New Delhi: India’s monsoon delivered above-average rains last week for the first time this season but the worst dry patch in more than 80 years has already hit rice and sugarcane crops.
It has also depleted India’s reservoirs, choking hydropower supply and boosting fuel demand as farms, homes and businesses used standby generators in June, the peak summer month.
Farm commissioner, N B Singh said sugarcane cultivation may fall 2.4%. This may trigger even bigger imports next year by India, which is already a big buyer and a key factor behind the surge in global sugar prices this year.
But Singh said cotton cultivation was higher this year, and if the monsoon rainfall was adequate in coming weeks, he did not expect a loss in output of crops other than rice.
“Prospects are not as bad as expected earlier,” he told reporters after the weather office made a rosy forecast.
Weak June rainfall has reduced the water level in India’s main reservoirs by more than half, limiting the prospects of irrigating winter-sown wheat and rapeseed crops, and reducing hydropower supply by 10%, government officials said.
While hydropower accounts for a quarter of India’s power generation, power supply has been further depleted by a severe shortage of coal in the country.
The shortage has boosted the use of standby power generation using liquid fuel, which helped raise India’s June domestic oil product sales by 14%.
Officials said they expected reservoirs to fill up as rainfall has improved.
The weather office forecast widespread rains in the next five days in most regions of India.
In the week to 15 July, the key soybean-producing regions in central India as well as sugarcane, cotton and groundnut producing areas in western India received normal or excessive rains, data from the weather office showed.
Rainfall in the week was 6% more than the long-term average. For the 1 June - 15 July period it was 27% below normal, improving from a deficit of 36% up to 8 July.
Rains were inadequate in Uttar Pradesh, the top sugarcane producing state.
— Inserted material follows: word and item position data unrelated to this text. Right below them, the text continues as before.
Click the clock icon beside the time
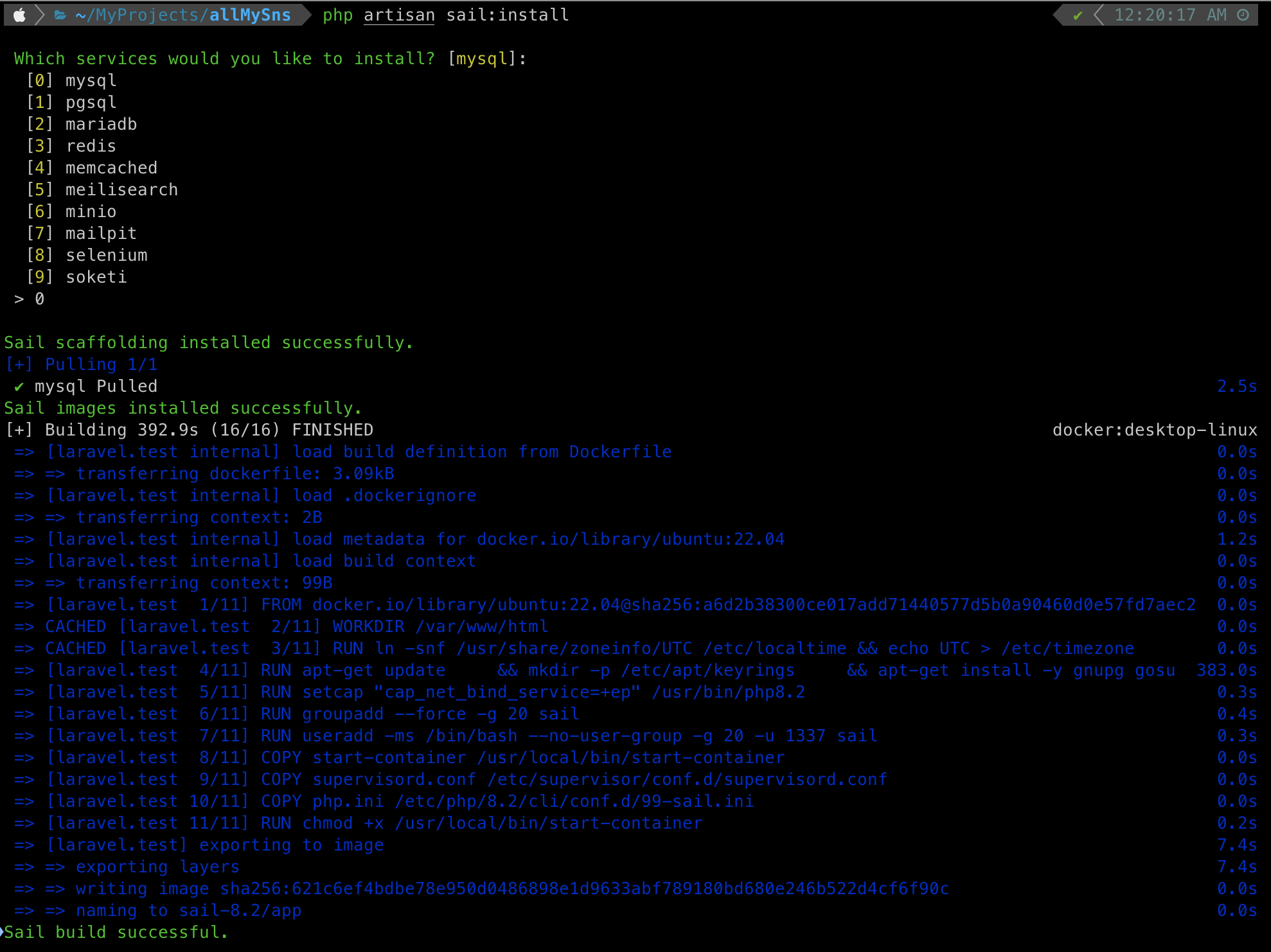 click(1243, 15)
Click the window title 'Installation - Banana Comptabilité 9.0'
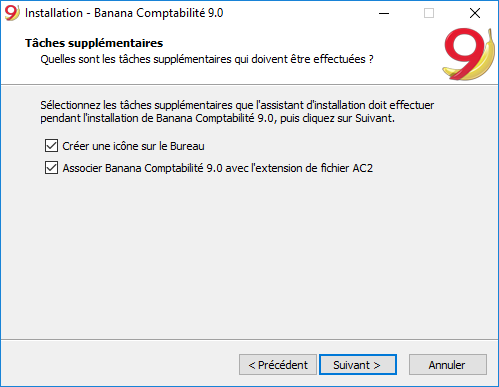 pyautogui.click(x=124, y=13)
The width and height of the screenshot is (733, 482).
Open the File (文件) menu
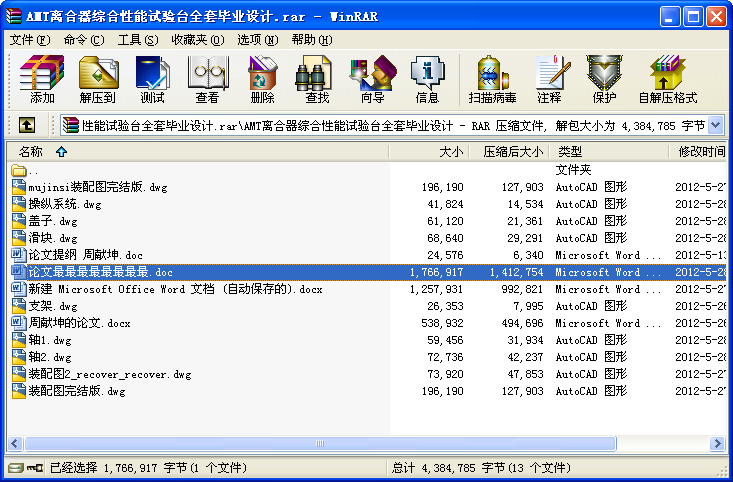pos(29,40)
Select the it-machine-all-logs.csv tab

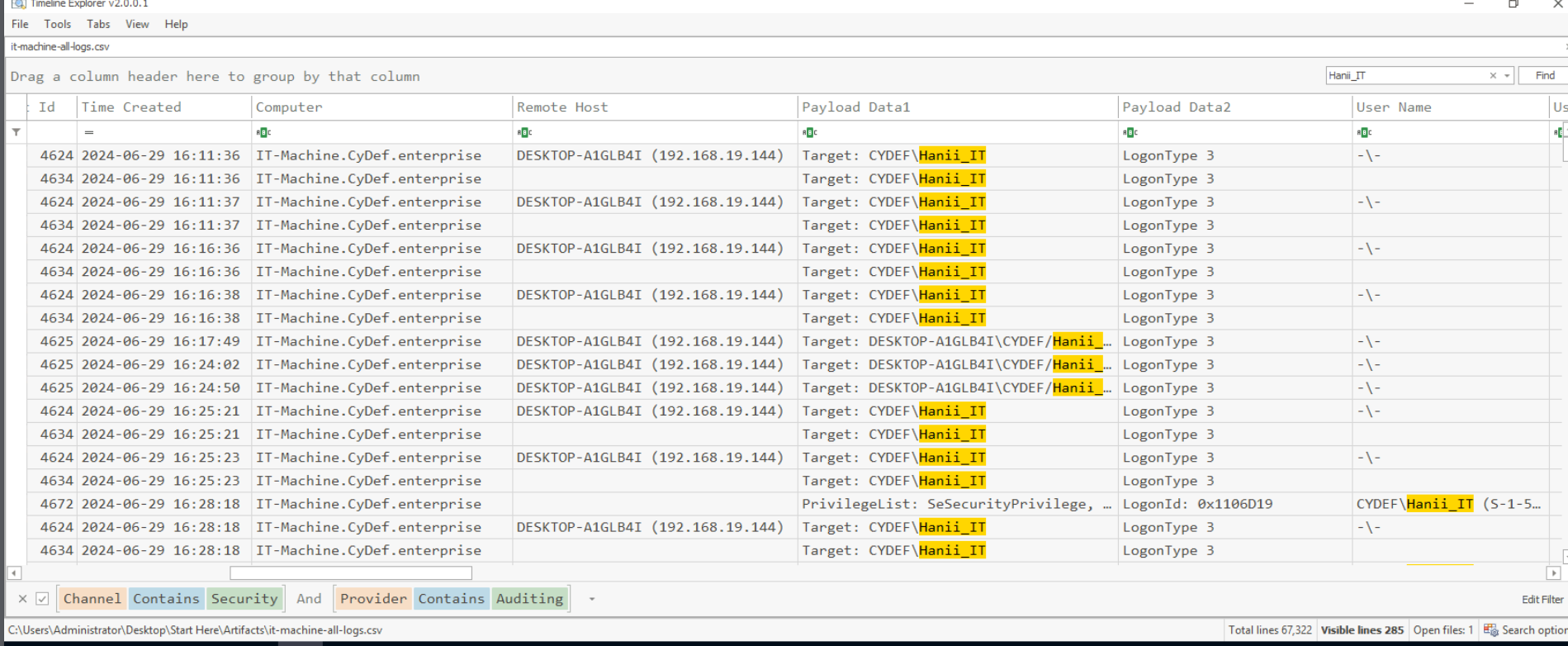coord(59,47)
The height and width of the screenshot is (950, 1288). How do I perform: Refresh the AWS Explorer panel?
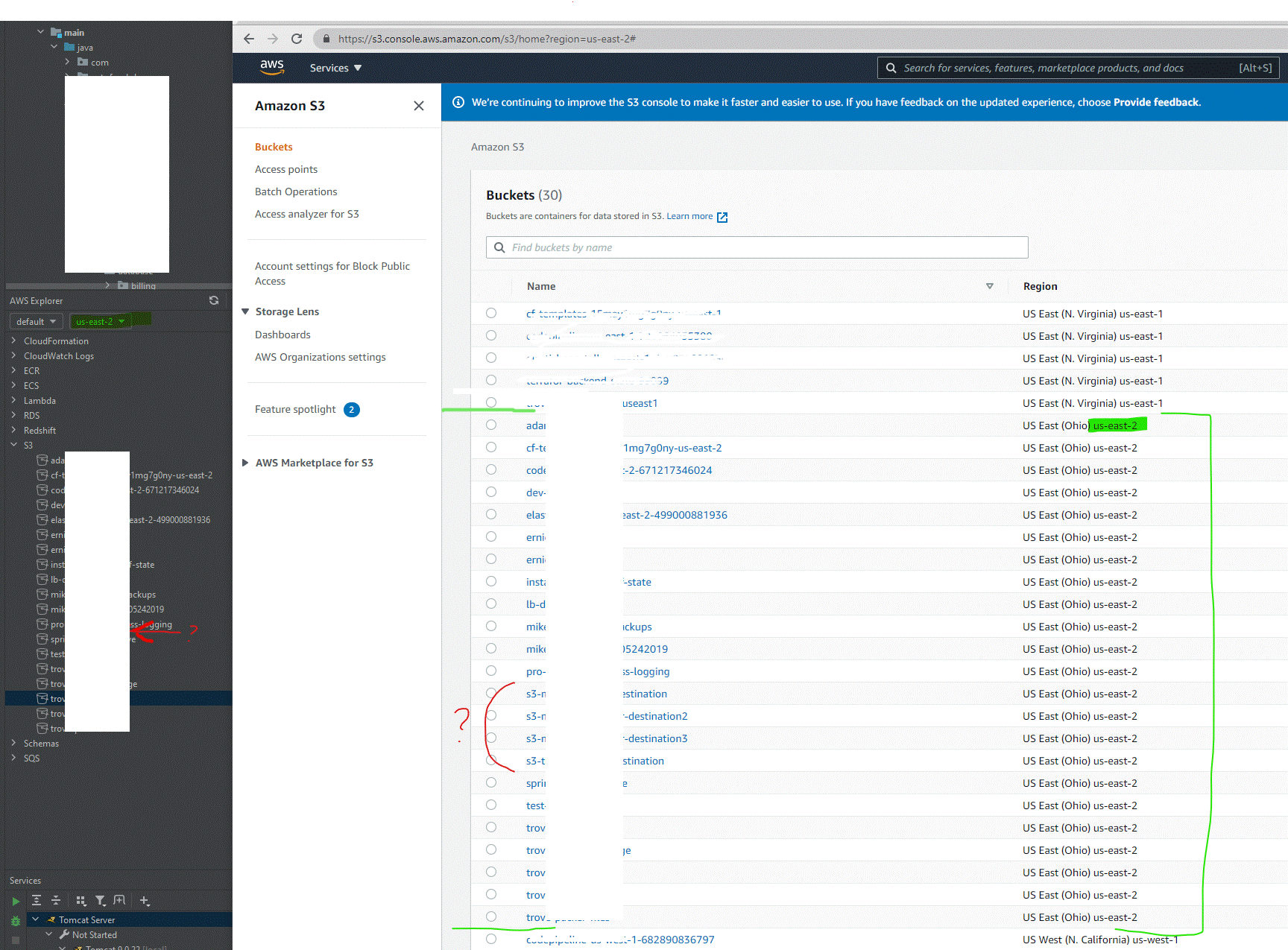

Haryana and Punjab, where farmers have stepped up sowing of premium rice grades that need less water, also received meagre rain, but the states have good irrigation.
Farm minister Sharad Pawar said crop sowing had accelerated.
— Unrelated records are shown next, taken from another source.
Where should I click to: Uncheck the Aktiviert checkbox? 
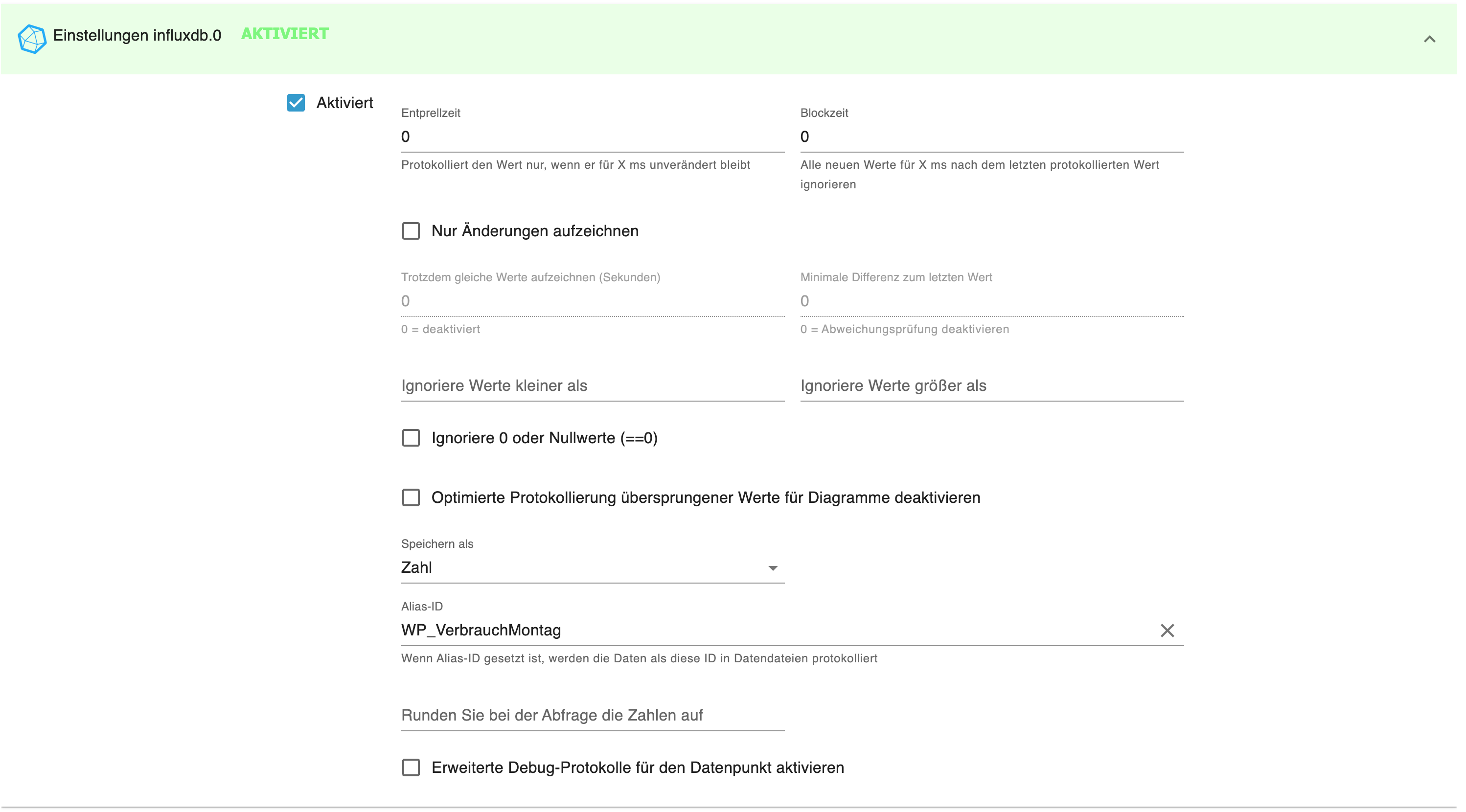tap(296, 103)
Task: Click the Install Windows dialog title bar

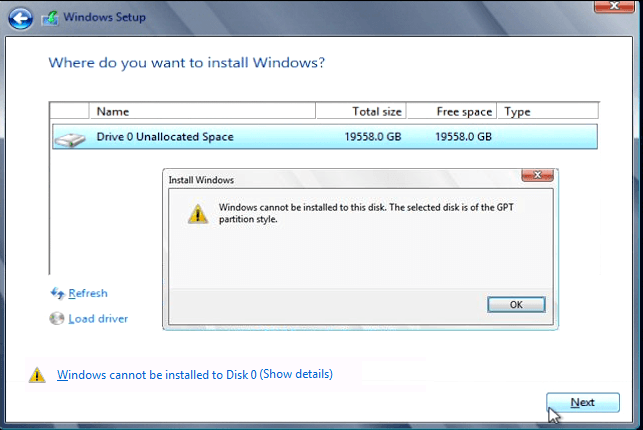Action: [x=340, y=180]
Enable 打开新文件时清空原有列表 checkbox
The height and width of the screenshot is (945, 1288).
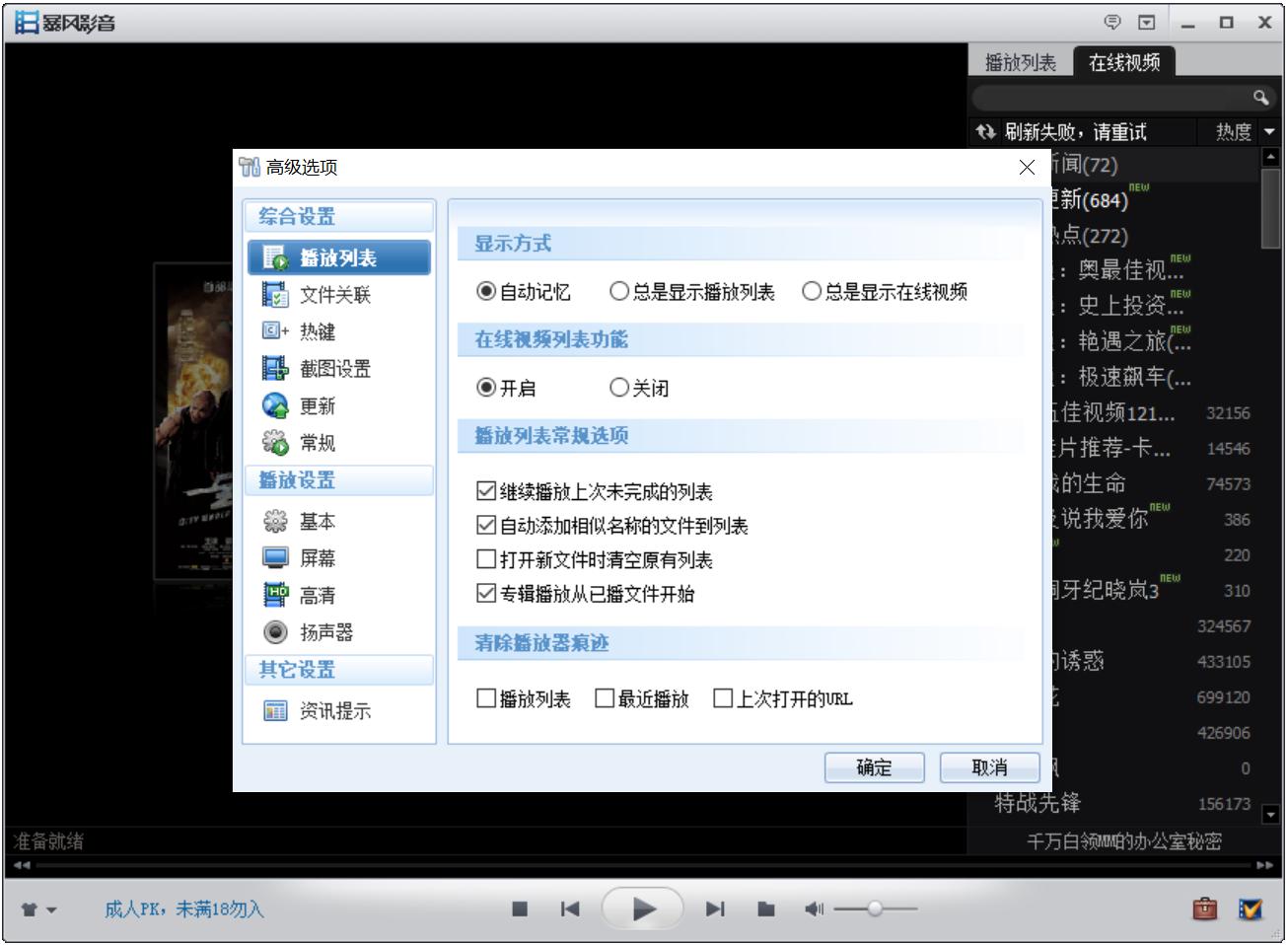coord(486,560)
“There has been substantial improvement in planting as rains have improved in the last one week,” he said.
The weak start to the vital June-September monsoon rains had stoked fears of crop failure, encouraging the government to ban wheat exports and prepare contingency plans.
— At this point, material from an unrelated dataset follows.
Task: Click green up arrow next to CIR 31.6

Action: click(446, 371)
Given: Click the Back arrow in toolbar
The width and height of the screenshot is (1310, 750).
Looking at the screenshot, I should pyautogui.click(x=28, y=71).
While the monsoon rains have picked up, progress has been uneven, causing floods in some areas and drought in some districts which are not major crop producers.
In the coastal Orissa state floods and heavy rains have killed 23 people, hit cargo handling at the Paradeep port, and reduced rice sowing to a third of the target.
The weather office expects heavy rains in the next two days in the western Gujarat state, a key cotton and oilseeds producer, and many places in Madhya Pradesh where soybean is being planted.